Por muito tempo eu vivi em função do consumo de jogos de tabuleiro. Era o dia inteiro acessando Ludopédia, BGG, pesquisando mecânicas, designers, ouvindo podcasts. Olhava para aquele número de itens na coleção da Ludopédia como algo que só pode aumentar – seria um pecado mortal fazê-lo diminuir. Os principais efeitos disso foram não só a compra indiscriminada de jogos (muitas vezes com base apenas na capa, mecânica principal ou no designer), mas também a manutenção na coleção de jogos que eu sabia que eu nunca jogaria, que eu automaticamente sentia ódio só de olhar para a caixa, mas que eu não podia me desfazer porque não queria esvaziar a estante - aquele monumento que colocamos na sala, para que sempre que recebermos alguém em casa, jogador ou não, chame atenção. Isto chegou a um ponto em que eu aceitava trocar jogos, mas nunca vendê-los (mesmo que a venda significasse alguma outra compra imediata usando o valor da venda).

Eu sentia orgulho em ostentar isso aí. Hoje me dá uma leve vergonhinha ver tanto jogo acumulado, mas serve para ilustrar.
Porém, de 2020 para cá minha coleção reduziu de 200 “itens” para menos de 80 atualmente. E isso porque tenho uma preguiça descomunal de criar anúncio, tirar foto, responder pergunta, embalar, levar no correio. Minha intenção mesmo era reduzir para uns 20 itens.
Eu não deixei de gostar de jogar, embora deva admitir que meu tempo para consumi-los tenha reduzido nos últimos tempos principalmente por conta da paternidade.

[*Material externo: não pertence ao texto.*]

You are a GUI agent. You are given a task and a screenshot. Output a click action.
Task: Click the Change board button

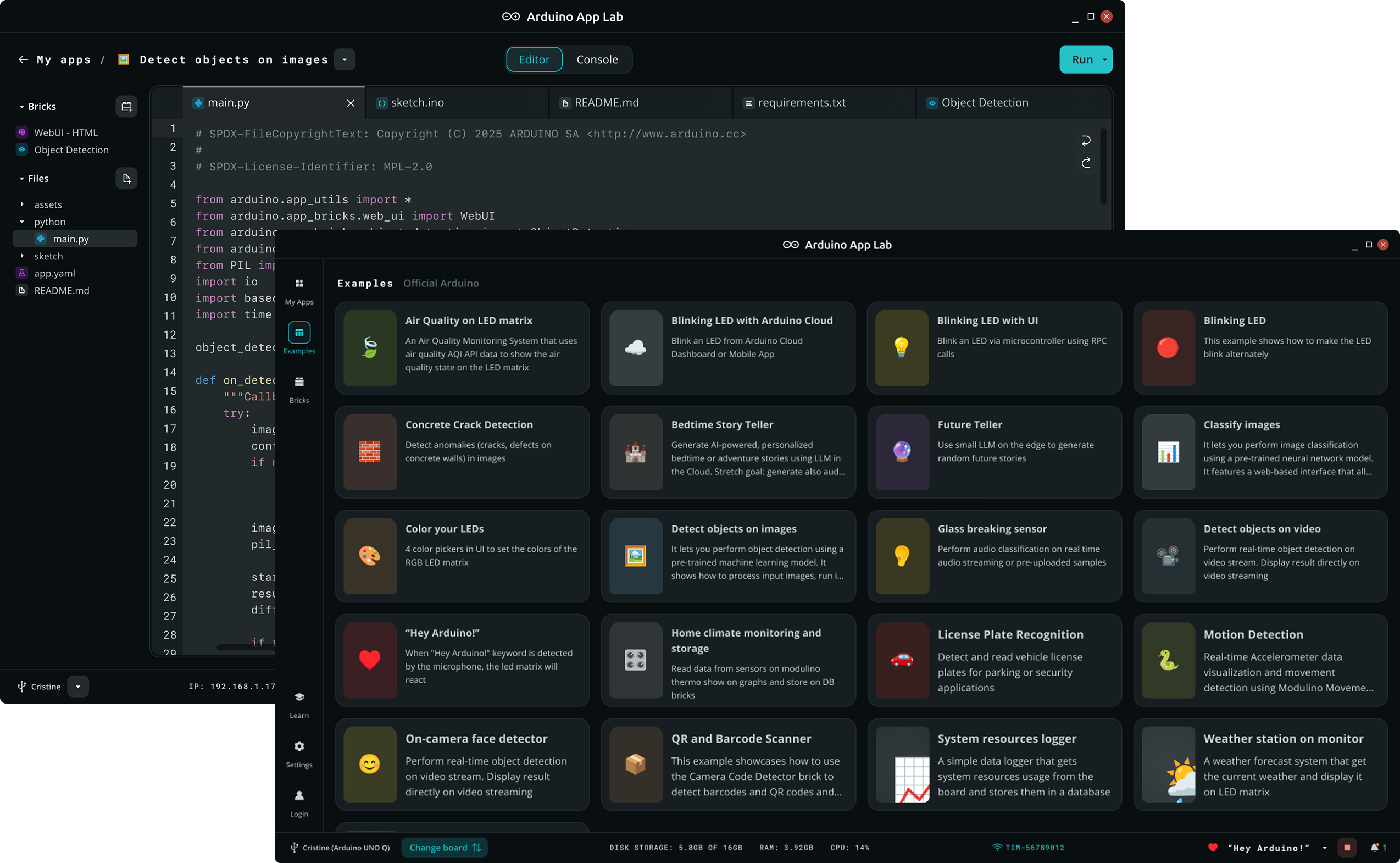pos(444,848)
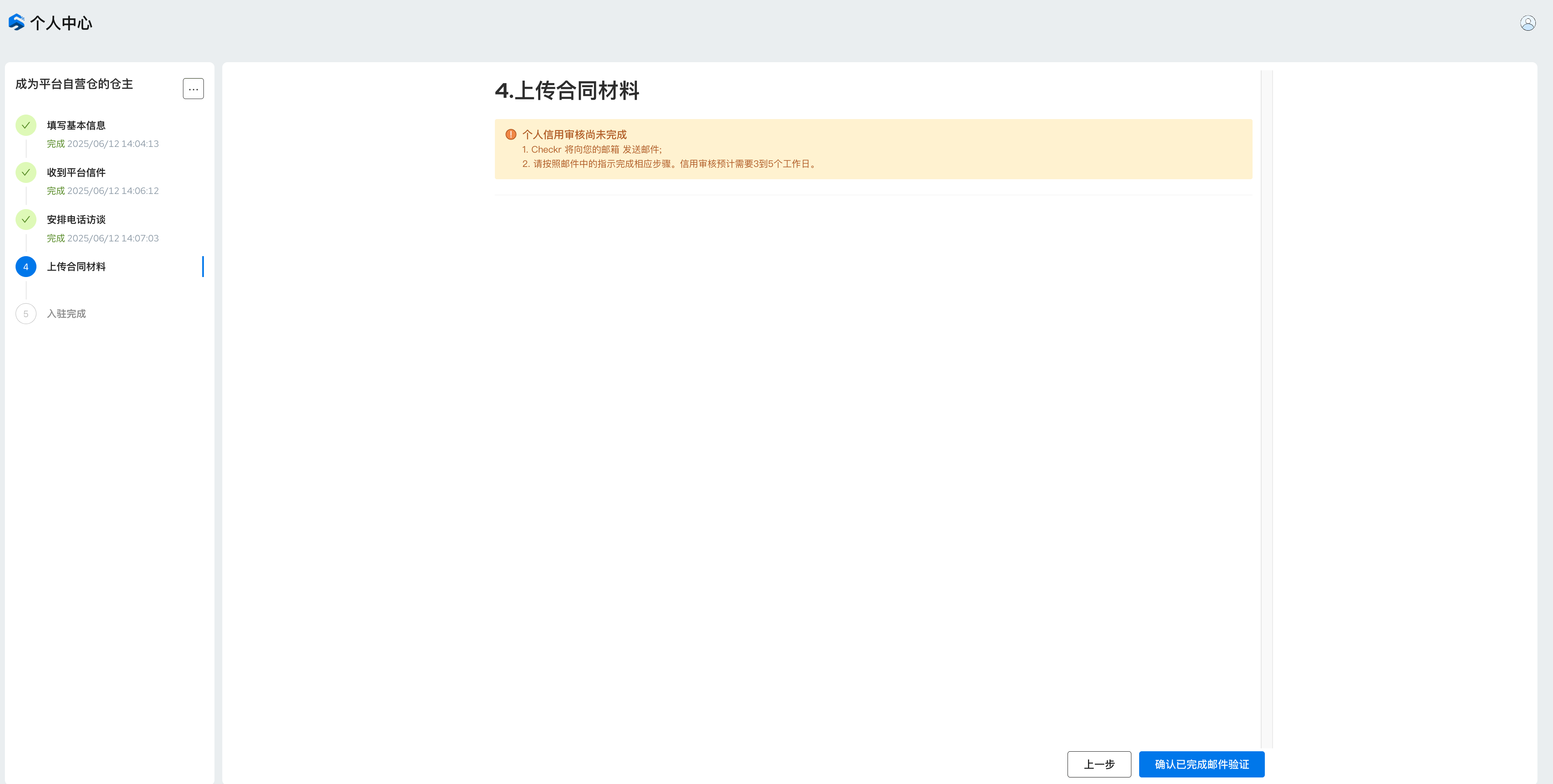The height and width of the screenshot is (784, 1553).
Task: Click the blue step 4 circle
Action: (x=26, y=266)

Entretanto, jogo desde 2012 mais ou menos, e o pós-pandemia certamente foi o momento da minha vida em que mais joguei (mesmo sendo numa frequência imensamente inferior à média daqueles mais ávidos deste fórum).
A virada de chave
Tudo mudou quando eu comecei a me perguntar “por que eu gosto de jogar?” e percebi que a resposta é “porque gosto de conversar”. E isso me abriu um novo olhar para os jogos, e do que de fato gosto neles:
a interação. Passei a perceber que jogos sem interação não me levam a nada porque não atacam o meu objetivo, que é estimular a conversa – tanto durante a partida quanto as posteriores, pela criação de memórias.

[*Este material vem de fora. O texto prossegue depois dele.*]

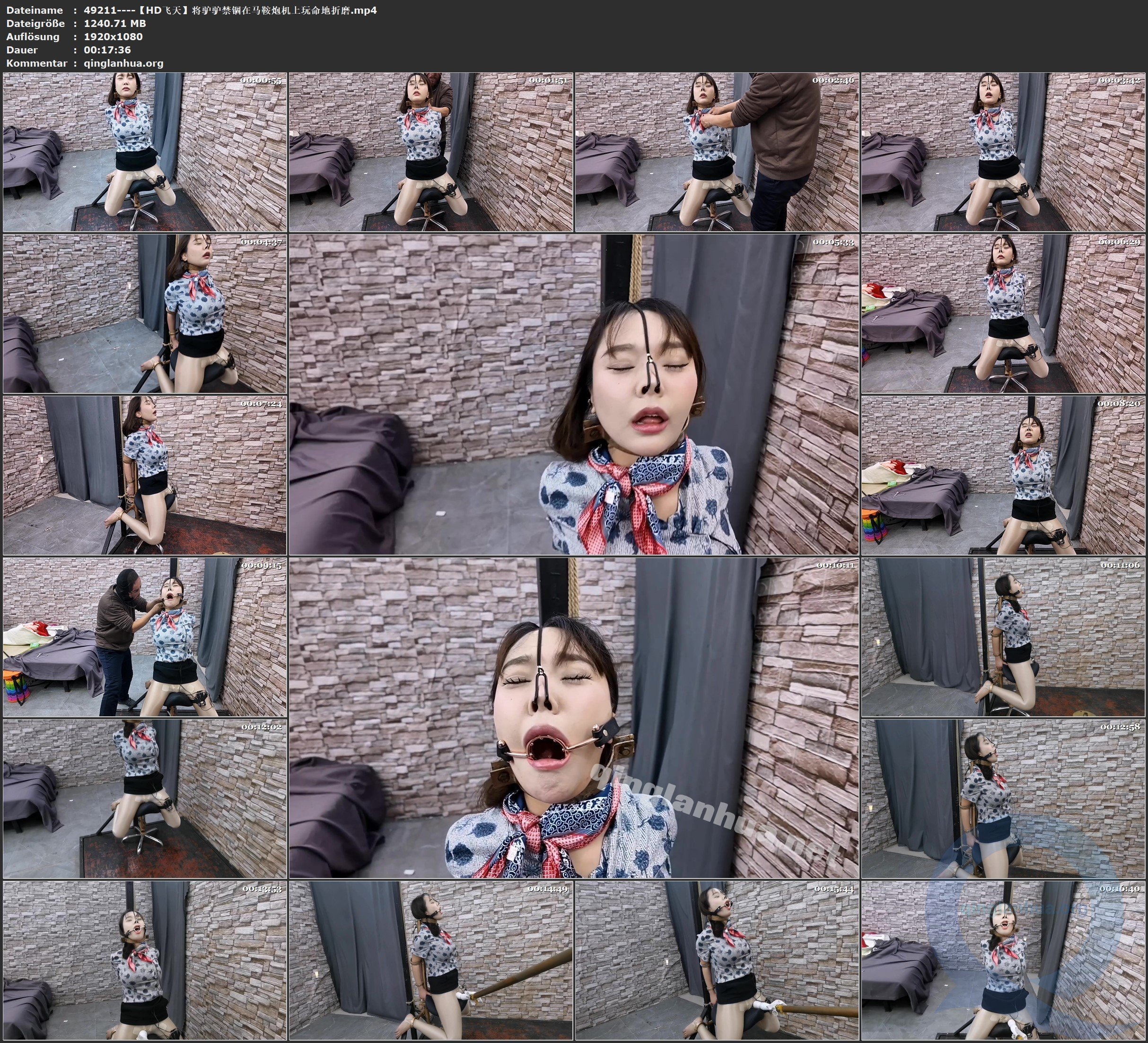Click the thumbnail timestamped 00:06:29
The image size is (1148, 1043).
1003,313
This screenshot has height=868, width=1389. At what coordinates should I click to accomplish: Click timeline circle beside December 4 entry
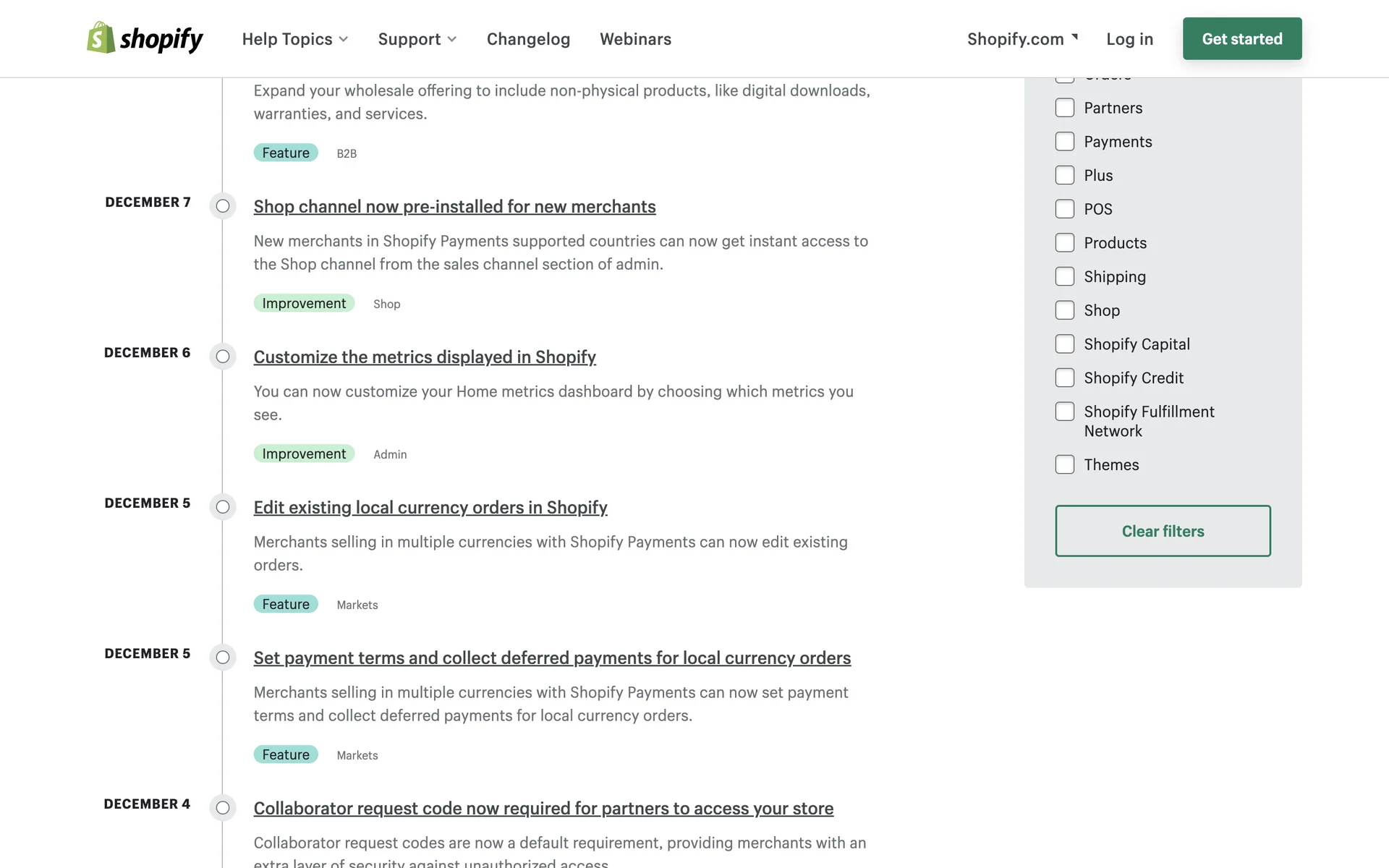[223, 808]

Entendendo isso, internalizei que o que busco nos jogos não é possuí-los, mas utilizá-los como ferramenta de criação de memórias* e de conversa. Mais que isso, entendi que tenho os jogos
como um meio para estabelecimento de comunicação, de forma lúdica, divertida e, principalmente, competitiva,
e não como um fim neles mesmos.
*Por esse mesmo motivo eu critico tanto os euros genéricos com nome de cidade, ou os duzentos mil jogos de worker placement todos iguais ou, por fim, aqueles jogos de salada de pontos que o jogador que joga querendo vencer e o jogador que faz jogadas aleatórias acabam com uma diferença pífia um ao outro na pontuação porque as decisões não importam de verdade. No fim das contas, estes tipos de jogos não estimulam, em pessoas como eu, conversas e memórias – mas um dia se me der na telha eu crio um outro tópico só macetando eles.
É também por isso que eu gosto tanto dos 18XX e dos Splotter, e tenho memórias detalhadas de tantas partidas, porque neles acontecem episódios únicos e memoráveis, por meio da interação entre os jogadores.
Momentos que ficam marcados na memória. O mesmo posso dizer de jogos como Space Empires ou Clash of Cultures. Eu tenho guardadas comigo diversas lembranças desses jogos, que com frequência são trazidas e discutidas quando encontro as pessoas que estavam lá.
No fim eu aprendi que, para construir memórias, eu não preciso ter um trilhão de jogos porque hoje eu sei exatamente o que busco neles. E, honestamente, eu não tenho uma quantidade de horas disponíveis por semana que me permitam rotacionar uma coleção com uma frequência que justifique ter mais de 20 jogos. Então qualquer coisa acima desse número (situação que infelizmente ainda vivo hoje), é apenas
ter, e não
jogar. Além de que eu tenho outros hobbies para ocupar meu limitado tempo livre, então para que vou acumular papelão na estante (que hoje não existe mais! Faço questão de não deixar meus jogos à mostra, até para juntar menos pó).
A vida é maior que colecionar jogos de tabuleiro.
Não escrevo isso para tentar convencer ninguém a deixar de comprar jogos (embora eu viva repetindo isso aqui hehehe) ou a vender suas coleções. É mais uma reflexão acerca da minha própria experiência para que, quem leia, pergunte-se o que ela busca nos jogos, por que ela joga, e por que ela precisa comprar o próximo jogo.